Perusahaan selalu memberikan harapan bahwa pekerjaan ini sangat baik untuk kalian dan dimotivasi  bahwa kalian itu adalah tim dan membuat kamu seolah-olah menginginkan pekerjaan tersebut.

Sehingga kalian menggantungkan promosi dan kemungkinan gaji lebih sebagai insentif untuk bekerja lebih lama, mengambil tanggung jawab di luar deskripsi pekerjaan Anda, dan umumnya membuat manajer Anda terlihat lebih baik. 

Tetapi karyawan sudah tidak bisa dibodohi lagi dan mengambil  langkah untuk "Quiet Quitting" sehingga para manajer dan bos yang menangis karena mereka harus benar-benar menjadi staf untuk menutupi kekurangan karyawan yang keluar itu atau harus membayar karyawan lebih banyak untuk melakukan pekerjaan yang diharapkan manajemen padahal ekspektasi mereka adalah mengerjakan pekerjaan yang extra tapi dibayar dengan cara gratis.

Apa itu QUIET QUITTING? Istilah populer setelah pandemi di dunia Korporat

Ini terutama berlaku untuk orang-orang yang memiliki gaji.

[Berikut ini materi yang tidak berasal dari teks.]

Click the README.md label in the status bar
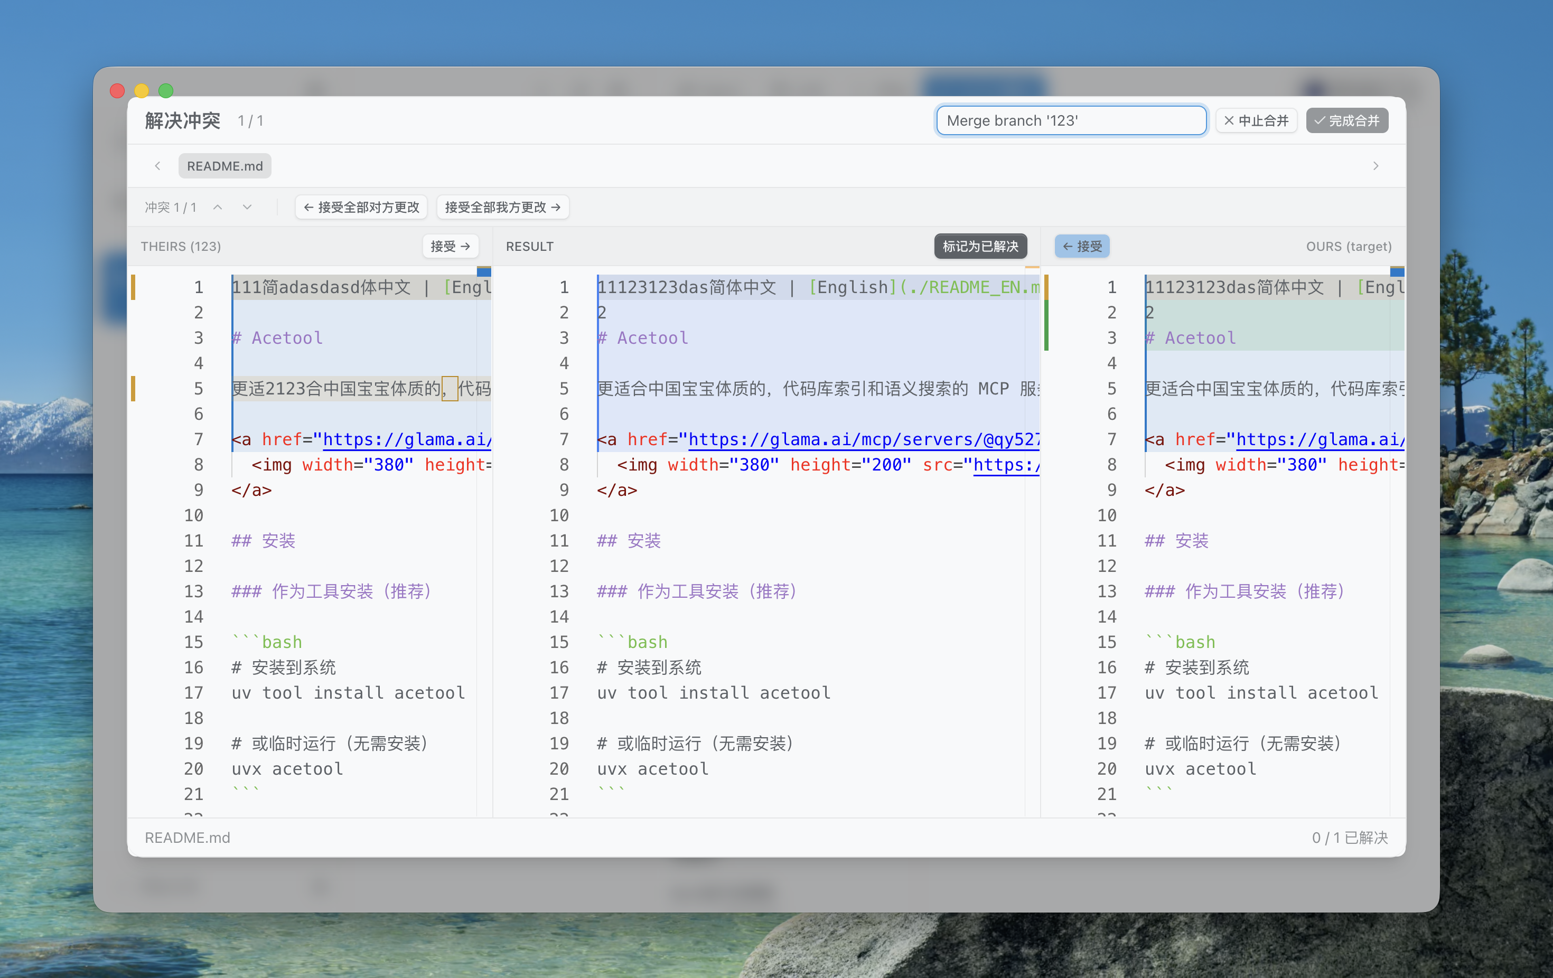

Pekerja per jam tahu bahwa tugas tambahan atau pekerjaan yang memberatkan harus dikompensasikan dengan lembur, tetapi bos telah menggunakan istilah gaji untuk menyalahgunakan pekerja yang memiliki pengetahuan lebih dengan mengaburkan harapan akan produk kerja dan jam kerja aktual pekerja ini. 

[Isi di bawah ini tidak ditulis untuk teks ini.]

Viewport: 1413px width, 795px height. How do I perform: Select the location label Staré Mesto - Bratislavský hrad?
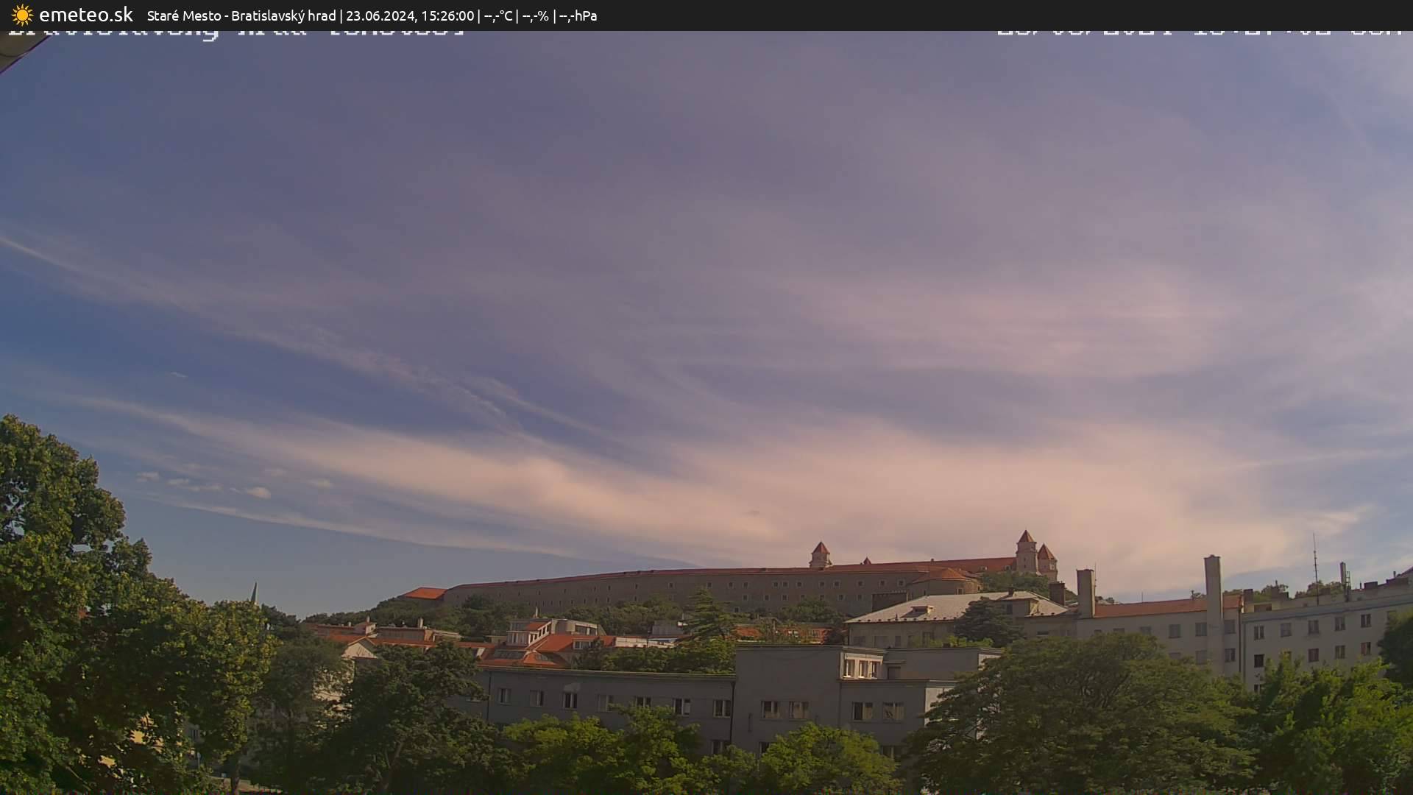pyautogui.click(x=243, y=15)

Dengan tidak membayar Anda per jam, perusahaan mendapatkan kesepakatan yang lebih baik, menjual ilusi bahwa kamu akan aman dalam posisi ini dan menyiapkan alibi lain sehingga karyawan itu tidak bisa menolaknya.

“It is difficult to get a man to understand something when his salary depends on his not understanding it.” — Upton Sinclair

Alasan mengapa semua ini sangat tidak sesuai bagi manajemen adalah karena mereka telah kehilangan kendali atas narasi. 

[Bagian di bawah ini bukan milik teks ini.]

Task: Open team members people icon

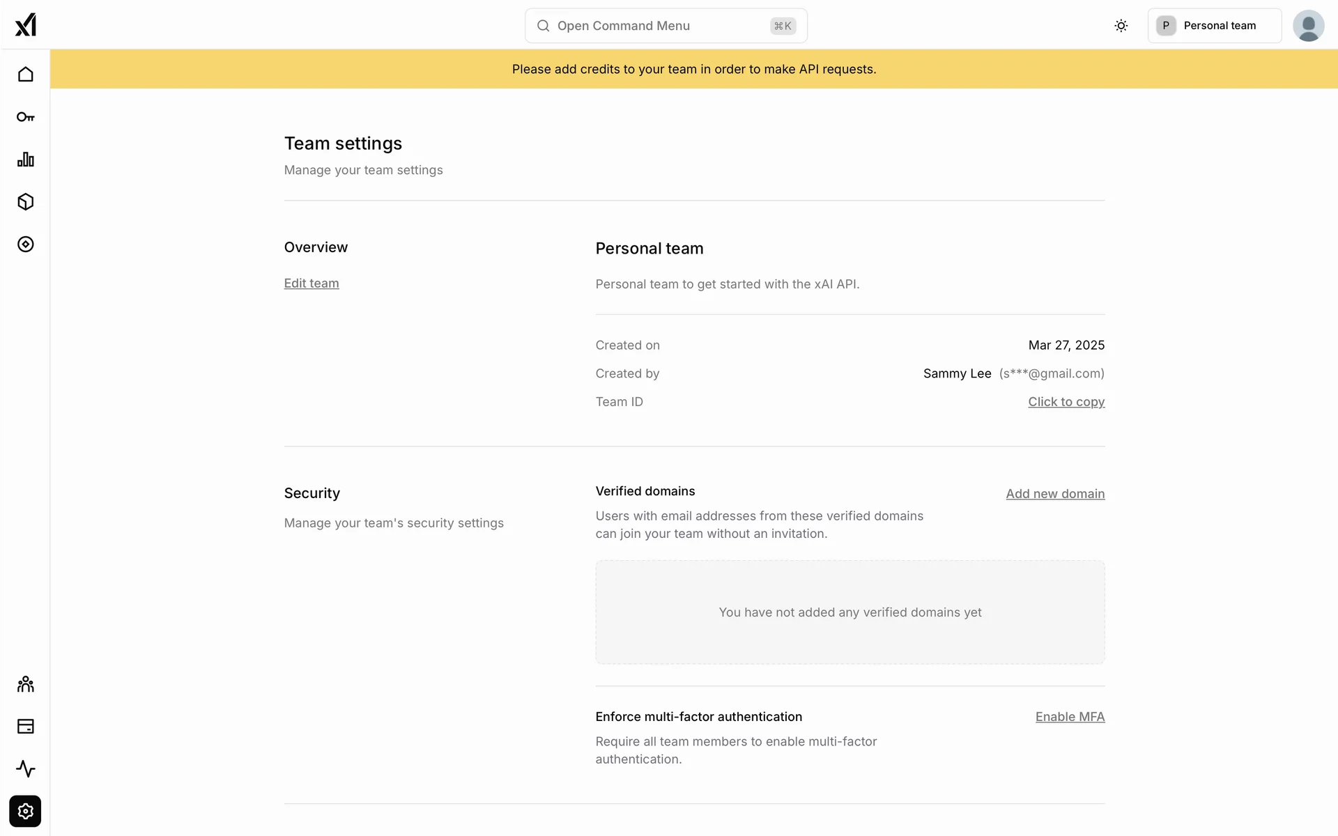Action: [26, 684]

Selama bertahun-tahun, dogma tempat kerja yang dibingkai sebagai "budaya kantor" memungkinkan mereka untuk mengekstrak lebih banyak tenaga kerja melalui bentuk-bentuk eksploitasi langsung dan tidak langsung, dan tanpa itu, para pekerja menyadari bahwa tidak ada kebaikan moral dalam bekerja keras. 

Bekerja adalah menukarkan uang dengan tenaga, dan jika bos menginginkan lebih banyak tenaga kerja dari pekerja, mereka harus siap untuk membayarnya daripada membuat kebijakan yang tidak berarti untuk menjebak pekerja bekerja lebih keras lagi.

Setelah pandemi, pekerja benar-benar tahu nilai pada diri mereka dan mereka memiliki pilihan lain yang tersedia daripada hanya duduk di satu perusahaan yang mengekploitasi dirinya.